> _Work request_
Omit the pictures from the entries below and retype everything else exactly.
==== Given entries ====
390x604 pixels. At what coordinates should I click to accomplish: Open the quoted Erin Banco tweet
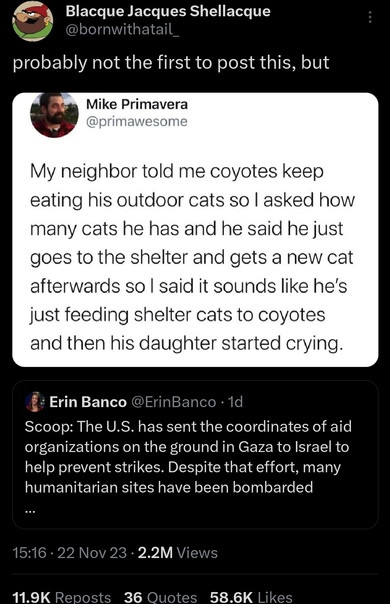(x=195, y=455)
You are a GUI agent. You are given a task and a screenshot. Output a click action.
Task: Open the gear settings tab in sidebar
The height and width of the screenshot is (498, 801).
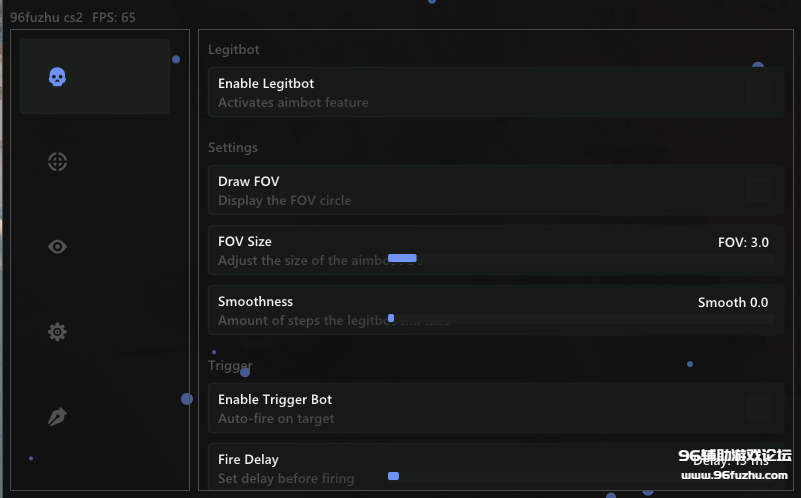tap(57, 332)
====
> _Exercise answer_
390x604 pixels. At what coordinates should I click to accomplish: Open the quoted Erin Banco tweet
(x=195, y=455)
You are a GUI agent. You are given a task and a screenshot. Output a click action.
Task: Open the gear settings tab in sidebar
The height and width of the screenshot is (498, 801).
tap(57, 332)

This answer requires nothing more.